Task material -
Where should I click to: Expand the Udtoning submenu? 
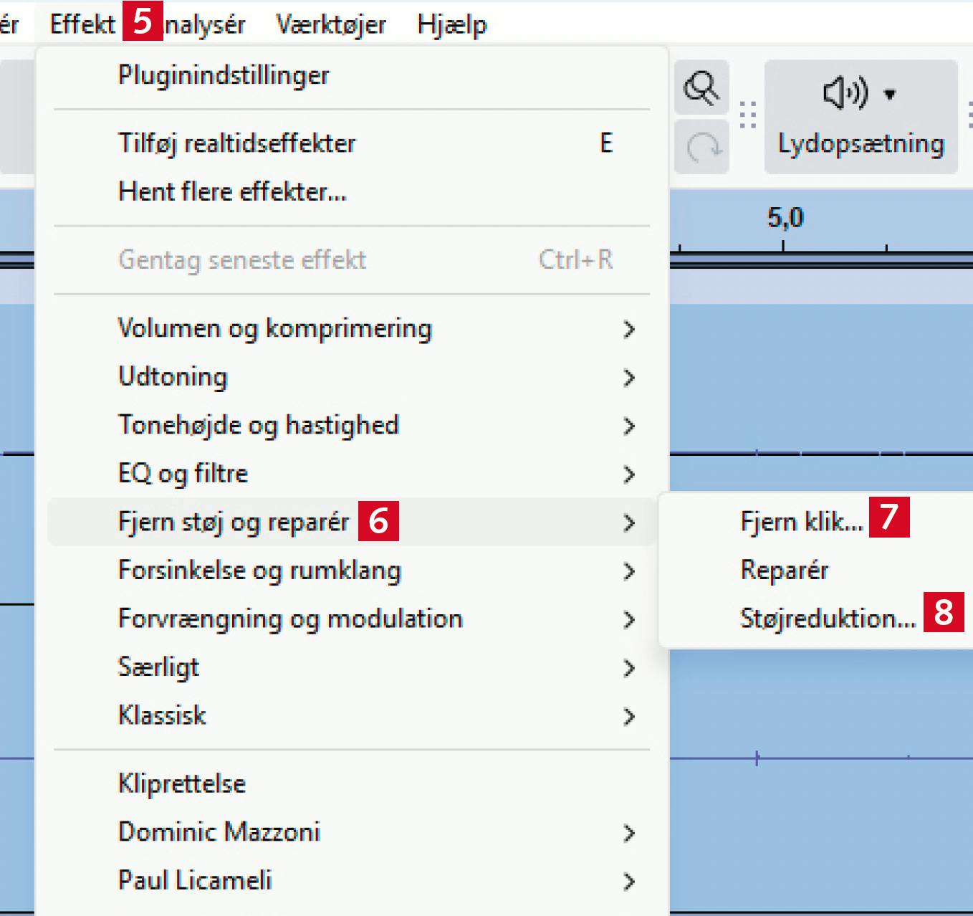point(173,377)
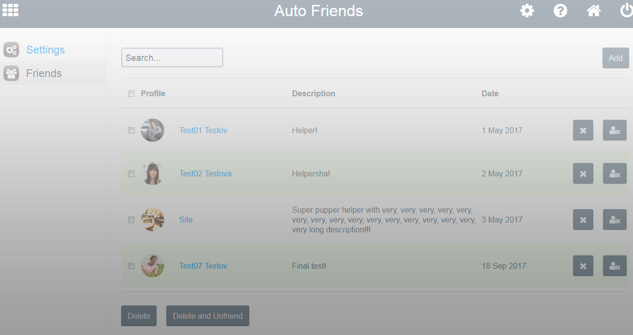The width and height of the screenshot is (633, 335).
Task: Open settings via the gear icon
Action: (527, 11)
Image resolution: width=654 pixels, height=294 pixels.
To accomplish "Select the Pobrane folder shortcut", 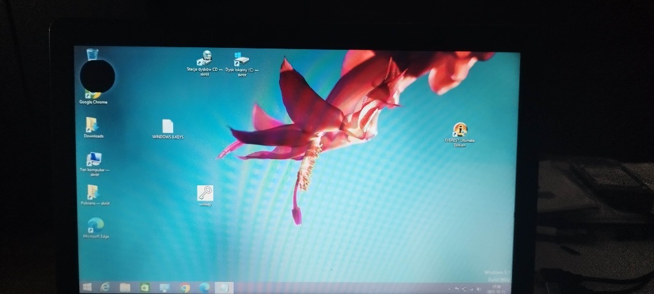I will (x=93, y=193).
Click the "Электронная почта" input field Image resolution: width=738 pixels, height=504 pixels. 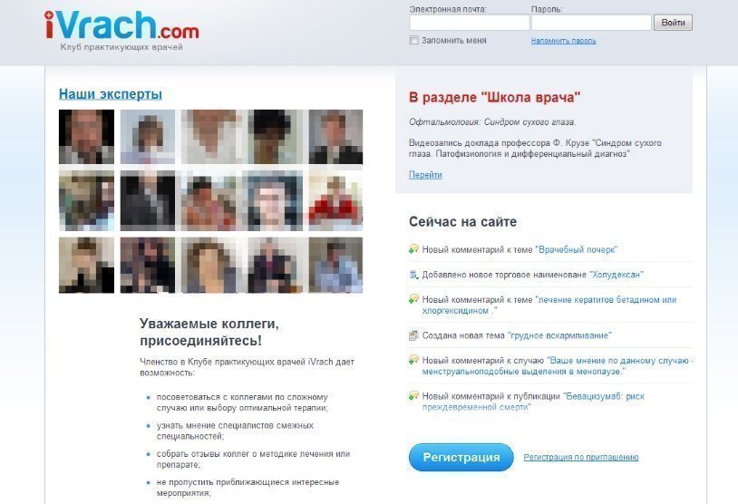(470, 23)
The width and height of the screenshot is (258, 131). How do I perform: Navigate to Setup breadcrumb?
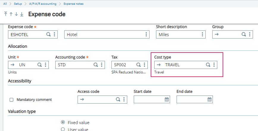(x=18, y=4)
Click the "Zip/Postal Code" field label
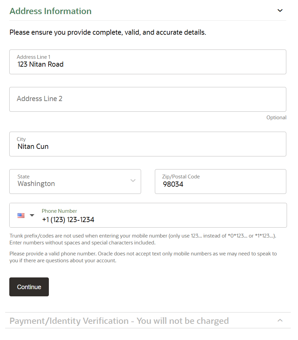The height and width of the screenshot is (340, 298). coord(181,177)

Exercise requirements - Take the line that contains "The width and height of the screenshot is (258, 131)." and every line after it up to the end of the records above, and restate them exactly, without the pictures.

Completed task -
The width and height of the screenshot is (258, 131). How do I perform: Navigate to Setup breadcrumb?
(x=18, y=4)
Click the "Zip/Postal Code" field label
The height and width of the screenshot is (340, 298). coord(181,177)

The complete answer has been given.